Be sure to do exactly what Wallace does to Rubio here and interrupt Clinton a thousand times whenever she tries to explain that no one can see the future, decisions must be made with the best intelligence available at the time, we don’t know what horrors Moammar Qaddafi might have wrought if he were left in power, and so forth.

As a bonus question, hard-hitting journalists, ask Mrs. Clinton where she thinks the Libyan nuclear program might have been during her Secretary of State tenure, if the fall of Saddam Hussein hadn’t terrorized Qaddafi into abandoning his own plans. You’ve all convinced yourselves to forget about that, haven’t you?

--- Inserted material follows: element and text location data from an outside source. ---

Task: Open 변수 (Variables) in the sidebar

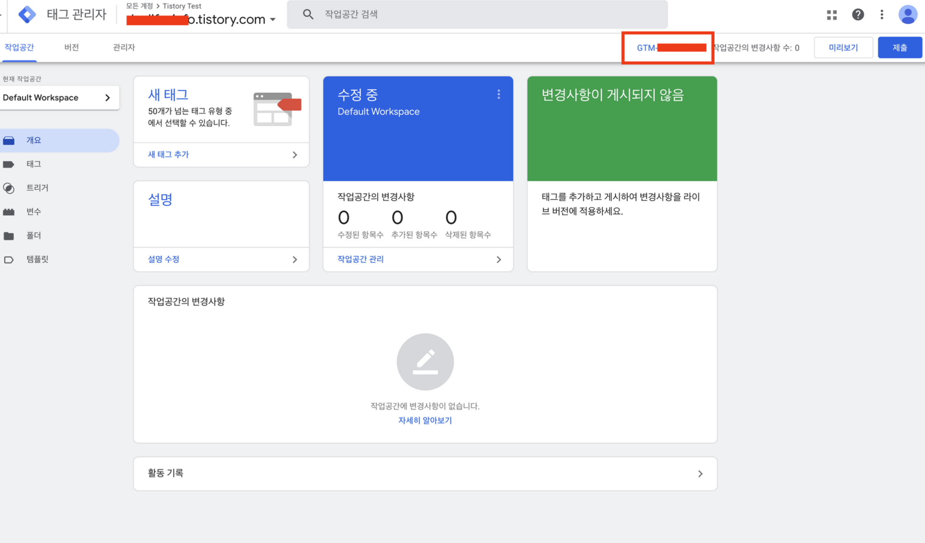Action: pyautogui.click(x=33, y=212)
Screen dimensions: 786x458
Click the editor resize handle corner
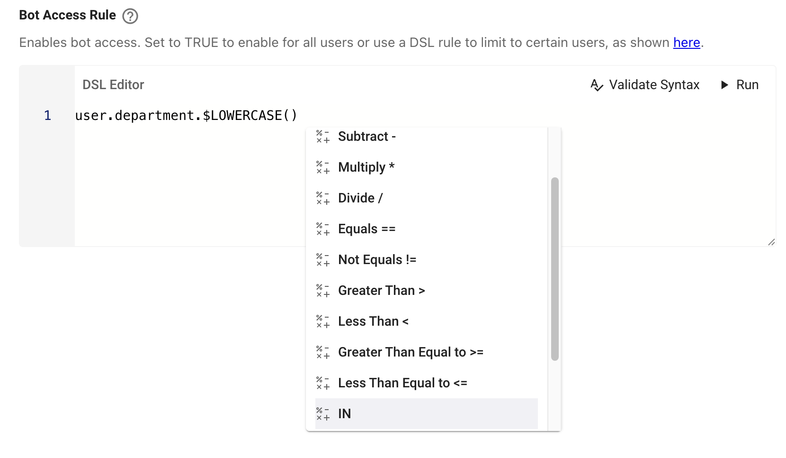(x=771, y=242)
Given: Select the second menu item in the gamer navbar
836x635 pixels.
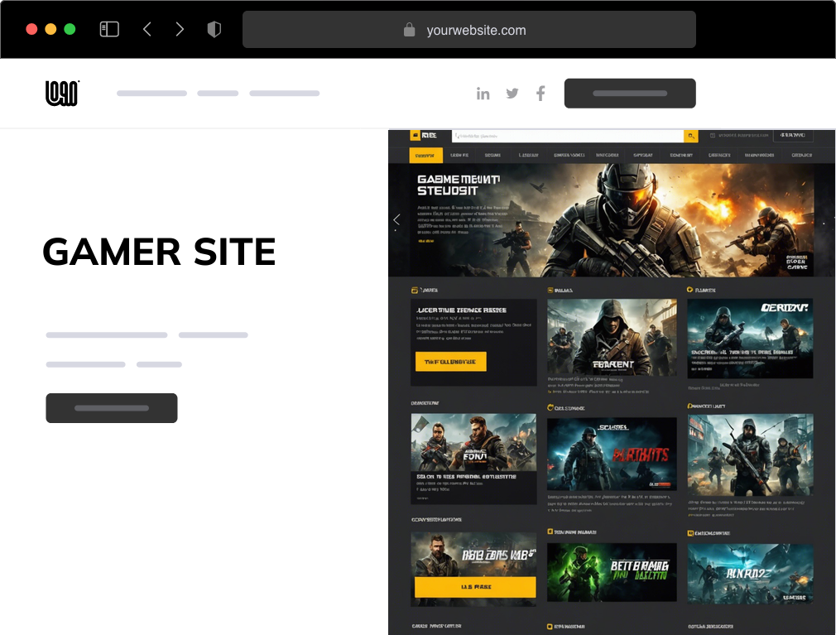Looking at the screenshot, I should coord(460,156).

If the point of all this “what if you had a time machine?” stuff is to suss out how the candidates would deal with comparable situations in the future, well, that question can be asked in the current context. “You have been told with a high degree of confidence, by both U.S. and allied agencies, that ISIS has an active nuclear program. They’re defying numerous U.N. resolutions and refuse to allow required weapons inspections. What do you do?”

Is the correct answer really supposed to be, “I would do nothing, because I’d be paralyzed with indecision. Also, who knows if my successor will be an irresponsible Democrat who throws all our gains away? It’s better to wait a few years, so I can answer with perfect hindsight!”